日本の自動車産業のようにいいものをまねることは創造の一つと言えなくもない。日本のラーメンの世界にも、「インスパイア系」というジャンルがある。例えば、その量や盛り付けで固定ファンが少なくない「ラーメン二郎」に影響を受け、それを模倣したり、一部の要素を取り入れたりした「二郎インスパイア系」と呼ばれる店がある。日本はフランスパンやカレー、パスタを取り入れ、すし文化は世界に広まった。

トルコでも「アジア系ブランド」が台頭

だが、粗悪な商品で日本のイメージを傷つけられてはたまらない。日本ブランドを積極的に発信している内閣府知的財産戦略推進事務局のクールジャパンの担当者は「模倣品対策として関係省庁と連携して個別に対応していく。食品や商品などがパクられて事故が起きた場合、日本のブランド価値が毀損することにもなるので問題だ」と説明する。
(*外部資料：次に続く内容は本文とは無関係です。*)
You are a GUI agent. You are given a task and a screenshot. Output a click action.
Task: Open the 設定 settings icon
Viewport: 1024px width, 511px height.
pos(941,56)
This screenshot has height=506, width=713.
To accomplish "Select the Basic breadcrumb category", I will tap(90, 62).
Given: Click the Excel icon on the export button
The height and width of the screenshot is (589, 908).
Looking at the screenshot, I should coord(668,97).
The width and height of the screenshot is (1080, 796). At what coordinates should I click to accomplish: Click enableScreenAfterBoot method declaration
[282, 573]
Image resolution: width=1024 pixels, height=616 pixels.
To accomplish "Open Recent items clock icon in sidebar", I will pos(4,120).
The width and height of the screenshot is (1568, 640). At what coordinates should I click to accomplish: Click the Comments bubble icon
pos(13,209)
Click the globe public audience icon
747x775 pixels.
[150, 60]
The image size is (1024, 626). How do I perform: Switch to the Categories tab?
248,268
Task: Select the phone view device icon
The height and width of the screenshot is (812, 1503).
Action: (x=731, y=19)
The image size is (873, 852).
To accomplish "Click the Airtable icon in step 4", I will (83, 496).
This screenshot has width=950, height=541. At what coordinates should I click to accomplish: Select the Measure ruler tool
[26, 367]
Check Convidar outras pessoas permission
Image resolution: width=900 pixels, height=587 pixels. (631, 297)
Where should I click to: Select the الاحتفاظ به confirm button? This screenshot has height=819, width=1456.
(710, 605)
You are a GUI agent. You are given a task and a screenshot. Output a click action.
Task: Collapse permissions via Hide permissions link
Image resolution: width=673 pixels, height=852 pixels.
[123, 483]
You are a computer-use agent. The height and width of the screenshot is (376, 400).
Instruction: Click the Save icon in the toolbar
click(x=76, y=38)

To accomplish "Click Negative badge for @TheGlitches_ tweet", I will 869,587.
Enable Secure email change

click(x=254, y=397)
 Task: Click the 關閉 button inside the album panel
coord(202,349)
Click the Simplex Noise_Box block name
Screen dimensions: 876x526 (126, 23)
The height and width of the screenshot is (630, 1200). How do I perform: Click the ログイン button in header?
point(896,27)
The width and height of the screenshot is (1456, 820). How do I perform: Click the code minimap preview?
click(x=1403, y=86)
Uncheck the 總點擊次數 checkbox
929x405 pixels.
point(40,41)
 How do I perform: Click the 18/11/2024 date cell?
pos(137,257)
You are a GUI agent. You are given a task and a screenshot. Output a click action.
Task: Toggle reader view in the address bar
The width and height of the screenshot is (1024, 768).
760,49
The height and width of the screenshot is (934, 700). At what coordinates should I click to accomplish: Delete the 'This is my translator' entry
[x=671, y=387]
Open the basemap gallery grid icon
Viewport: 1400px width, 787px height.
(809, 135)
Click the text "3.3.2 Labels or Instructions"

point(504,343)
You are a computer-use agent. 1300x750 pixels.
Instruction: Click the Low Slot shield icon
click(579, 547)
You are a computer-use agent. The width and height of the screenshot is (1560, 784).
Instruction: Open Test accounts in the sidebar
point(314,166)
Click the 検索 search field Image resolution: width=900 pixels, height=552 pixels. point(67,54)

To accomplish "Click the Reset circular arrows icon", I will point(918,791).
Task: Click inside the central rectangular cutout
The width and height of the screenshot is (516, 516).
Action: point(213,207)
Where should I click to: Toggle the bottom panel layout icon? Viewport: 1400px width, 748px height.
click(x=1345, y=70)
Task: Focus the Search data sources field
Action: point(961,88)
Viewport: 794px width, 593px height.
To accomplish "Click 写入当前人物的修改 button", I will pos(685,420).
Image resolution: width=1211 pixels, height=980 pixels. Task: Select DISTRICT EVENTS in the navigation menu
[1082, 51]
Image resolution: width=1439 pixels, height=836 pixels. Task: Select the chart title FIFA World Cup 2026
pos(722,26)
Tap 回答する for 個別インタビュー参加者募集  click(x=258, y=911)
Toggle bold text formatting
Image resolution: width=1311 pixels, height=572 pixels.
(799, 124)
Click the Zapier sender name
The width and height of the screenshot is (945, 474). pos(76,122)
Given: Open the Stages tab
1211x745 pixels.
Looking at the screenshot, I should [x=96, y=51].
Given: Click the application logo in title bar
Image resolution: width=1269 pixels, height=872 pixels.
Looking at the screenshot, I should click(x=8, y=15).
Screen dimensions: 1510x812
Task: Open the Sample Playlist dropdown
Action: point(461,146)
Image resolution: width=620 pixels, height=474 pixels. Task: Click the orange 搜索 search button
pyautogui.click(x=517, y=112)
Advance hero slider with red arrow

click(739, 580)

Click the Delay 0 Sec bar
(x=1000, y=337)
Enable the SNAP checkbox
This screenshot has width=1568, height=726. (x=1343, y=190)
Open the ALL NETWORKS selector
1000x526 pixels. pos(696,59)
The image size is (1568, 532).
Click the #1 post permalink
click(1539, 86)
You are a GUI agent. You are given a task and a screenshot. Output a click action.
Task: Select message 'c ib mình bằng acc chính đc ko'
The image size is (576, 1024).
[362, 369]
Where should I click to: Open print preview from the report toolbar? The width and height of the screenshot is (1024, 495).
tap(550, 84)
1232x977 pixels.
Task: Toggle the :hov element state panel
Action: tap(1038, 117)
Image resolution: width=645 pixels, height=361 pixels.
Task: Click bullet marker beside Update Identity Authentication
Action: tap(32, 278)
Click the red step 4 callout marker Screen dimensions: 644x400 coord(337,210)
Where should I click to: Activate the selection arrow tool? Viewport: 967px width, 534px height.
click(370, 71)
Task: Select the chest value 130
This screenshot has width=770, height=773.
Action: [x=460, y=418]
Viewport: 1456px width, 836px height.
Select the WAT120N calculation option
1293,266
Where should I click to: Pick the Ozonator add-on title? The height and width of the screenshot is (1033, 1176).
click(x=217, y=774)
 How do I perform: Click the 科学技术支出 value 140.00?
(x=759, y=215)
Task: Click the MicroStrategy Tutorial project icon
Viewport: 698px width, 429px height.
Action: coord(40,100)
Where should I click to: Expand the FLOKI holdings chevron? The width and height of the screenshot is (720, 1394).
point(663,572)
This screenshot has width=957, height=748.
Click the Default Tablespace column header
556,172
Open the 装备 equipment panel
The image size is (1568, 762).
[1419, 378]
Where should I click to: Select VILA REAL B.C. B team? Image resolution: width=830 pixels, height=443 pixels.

世界でこうした形態の店舗は増えており、筆者もアジア各国の旅行先や中東のエジプトなどで目にしている。香港紙サウスチャイナ・モーニング・ポスト電子版によると、業界大手のメイソウは、2017年時点で60カ国以上に2600を超す店舗を展開している。インドや東欧などの新興市場を重視し、2020年までに1万店、1000億元(約1兆5790億円)の売上高の達成を目指す。

ジェトロのイスタンブール事務所によると、トルコでもアジア系ブランドの生活雑貨店が急速に拡大している。メイソウやムムソウ、中国系のヨヨソウ(YOYOSO)などが高級ショッピングモールに店舗を構えており、オンラインショッピングやSNSでの情報発信も重視する。トルコメーカーにはないデザインのアイテムが手の届きやすい価格で販売されて消費者の反応も上々という。

少子高齢化で市場が縮小する日本とは異なり、中国やアジア諸国は活気とエネルギーに満ちている。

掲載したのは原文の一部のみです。